As we mused on how to revitalize the Collective, the only ‘rule’ we thought would be, taking a page from the ‘father,’ to associate freely, to allow the emergence of a freefloating discussion that touches on the personal and political. But then we thought, would that not be like any other forum or listserv? What makes this collective unique is a shared leaning to explore the unconscious and what it is like to be in relation with others’ unconsciouses, while staying with one’s own unconscious, bringing a Relational Psychoanalytic perspective on contemporary world events that seep into our consciousness, and into our consulting rooms.
No mean feat, given the rapid pace of change, a change that has so often been catastrophic.
So, in reflecting on the impact of larger social/group processes in an increasingly interconnected world, can we further this interest in experiencing and understanding how these processes shape our minds and hearts? To whose suffering do we listen? When do we ‘other,’ and why? What makes it impossible at times to engage in a dialogue of the unconscious? Is it our familial identifications, our early object longings?
In the end, we settled perhaps on a less ambitious and simpler vision of what this collective could be for. Perhaps it can be a space where the unthought thoughts can be seen or spoken … And a space to relate as a large group … guided-moderated, though lightly, with some principles.

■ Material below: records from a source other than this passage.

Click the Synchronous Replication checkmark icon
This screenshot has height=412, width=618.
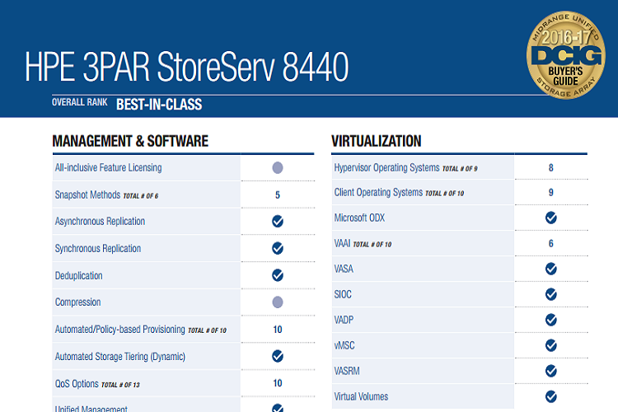click(278, 248)
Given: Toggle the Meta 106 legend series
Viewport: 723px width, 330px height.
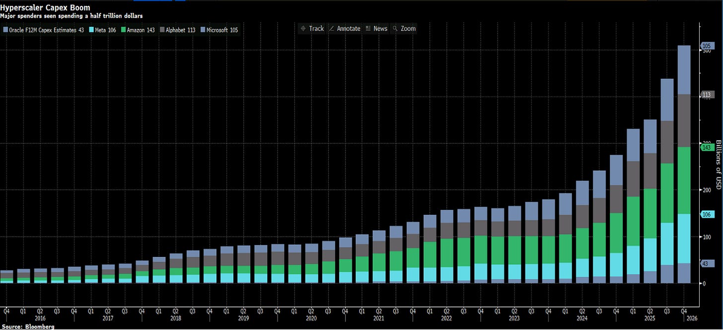Looking at the screenshot, I should pos(102,30).
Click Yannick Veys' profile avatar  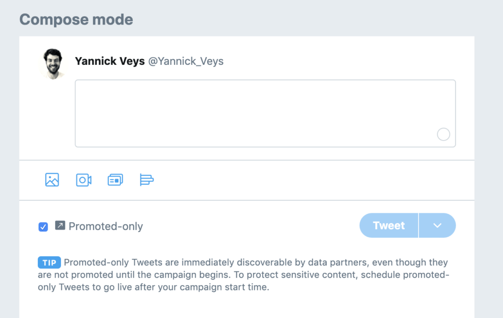pos(53,63)

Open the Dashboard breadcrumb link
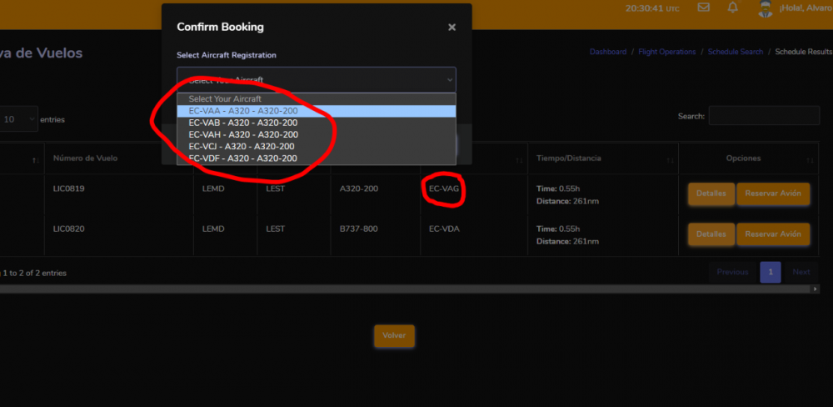(x=608, y=52)
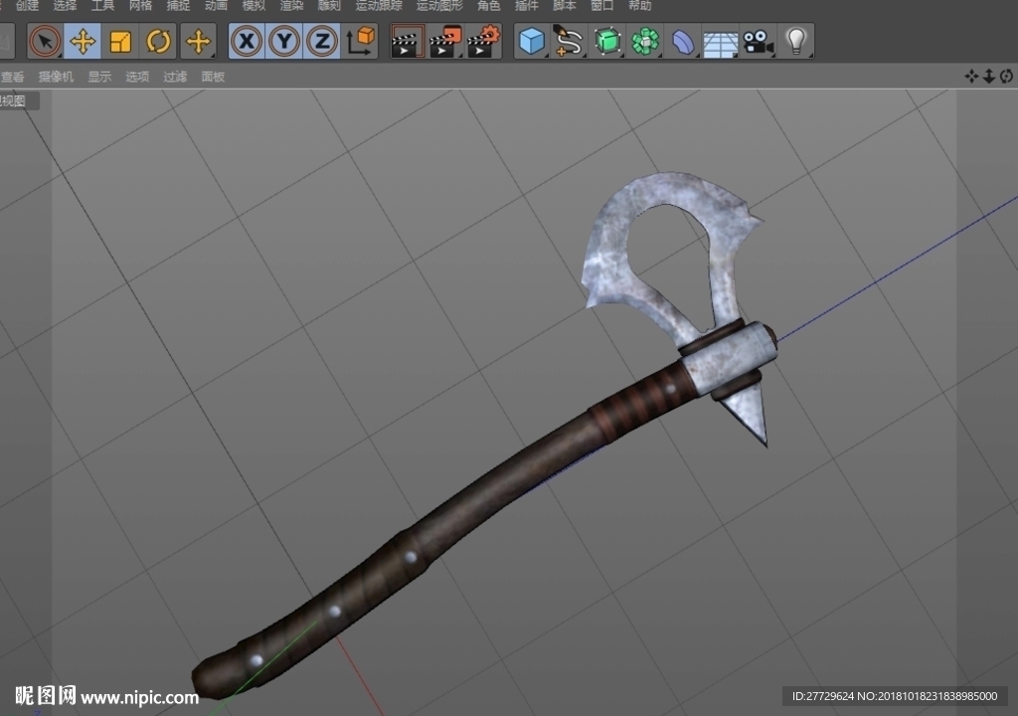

While in theory we were/are confident that this above-stated perspective is worthy, in practice the group process has been difficult. On the one hand, the pains and sorrows unfolding on a daily basis are undeniably raw, and yet our members are mostly unheard hidden voices. It seems we are a PTSD Collective, and the atmosphere still lacks the safety paramount to a disclosing of each member’s suffering and worry. We continue to search for a way to allow the Collective to be a “place where we live.” Where we can share the joys and strife of living on this blue planet.
As we look forward to the coming months, the advent of Spring as well as Autumn (down under in NZ), we thought of Dylan’s “A Hard Rain”:
Oh, what’ll you do now, my darling young one?
I’m a-goin’ back out ’fore the rain starts a-fallin’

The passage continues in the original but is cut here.